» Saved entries
((
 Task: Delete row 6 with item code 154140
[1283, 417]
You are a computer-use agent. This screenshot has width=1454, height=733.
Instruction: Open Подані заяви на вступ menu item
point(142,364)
))
An exact copy of every entry is what is needed here.

 Task: Delete row 6 with item code 154140
[1283, 417]
You are a computer-use agent. This screenshot has width=1454, height=733.
Instruction: Open Подані заяви на вступ menu item
point(142,364)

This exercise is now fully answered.